Exactly the lines from the one containing "Viewport: 1200px width, 637px height." through the end of the records must be reproduced; leave out all pictures.
[Opening DATA SHOWN section]
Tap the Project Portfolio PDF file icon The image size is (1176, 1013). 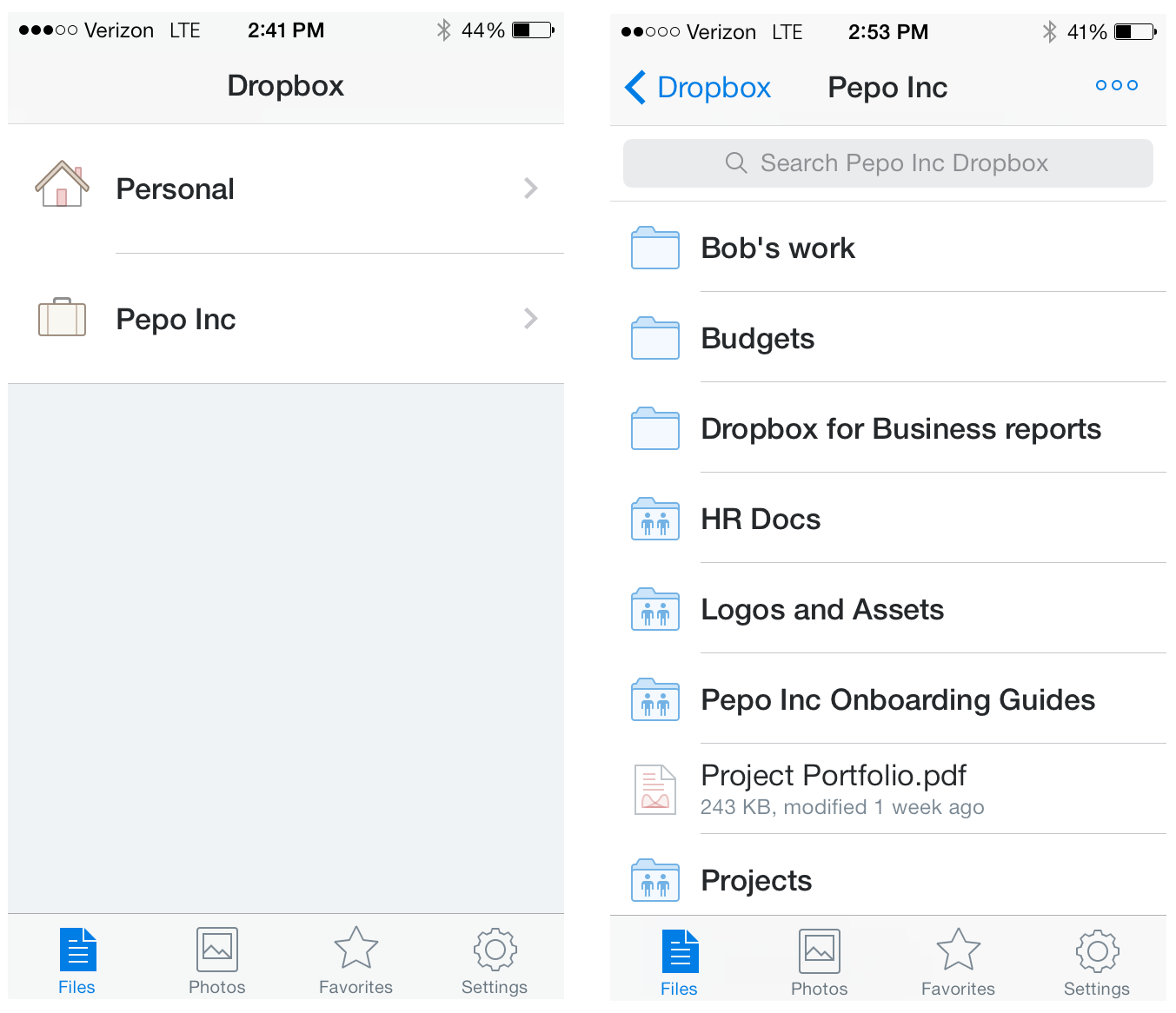click(x=654, y=789)
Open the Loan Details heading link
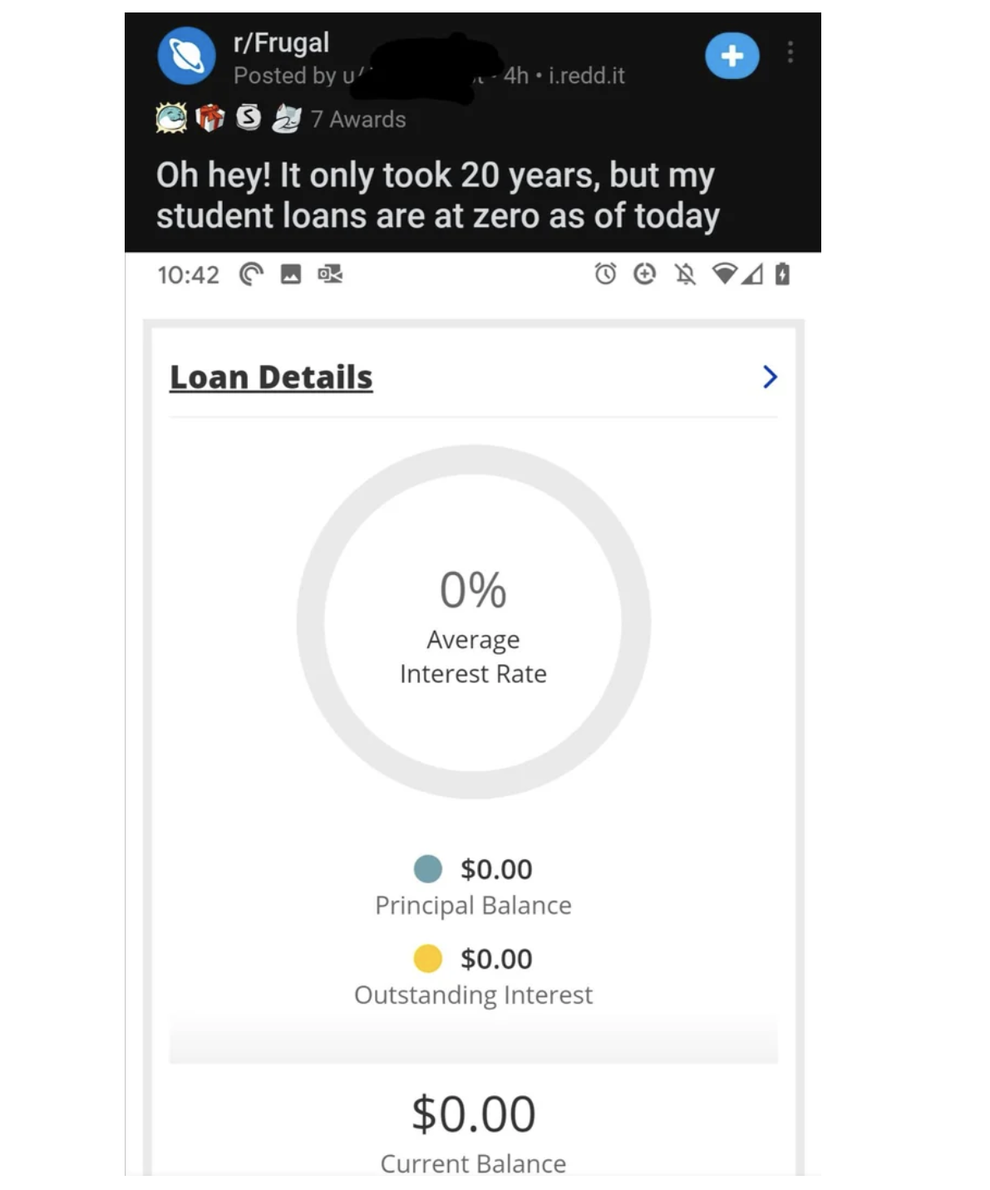Image resolution: width=990 pixels, height=1190 pixels. coord(271,377)
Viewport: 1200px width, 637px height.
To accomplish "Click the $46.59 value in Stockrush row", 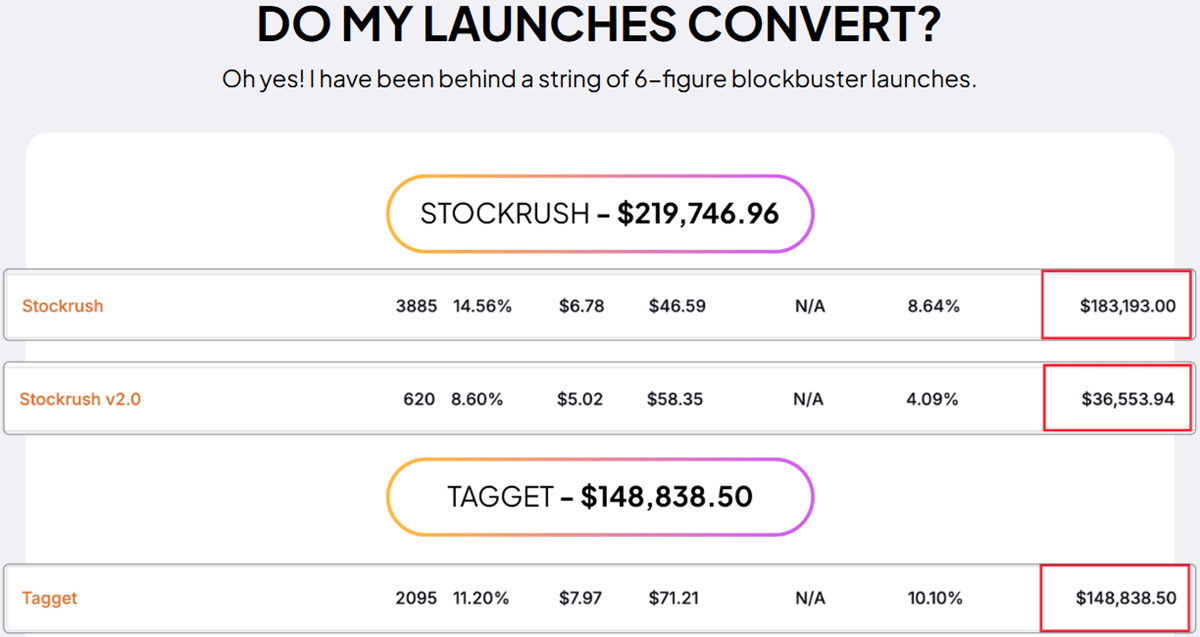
[Closing DATA SHOWN section]
# RESPONSE:
Viewport: 1200px width, 637px height.
To accomplish "Click the $46.59 value in Stockrush row", 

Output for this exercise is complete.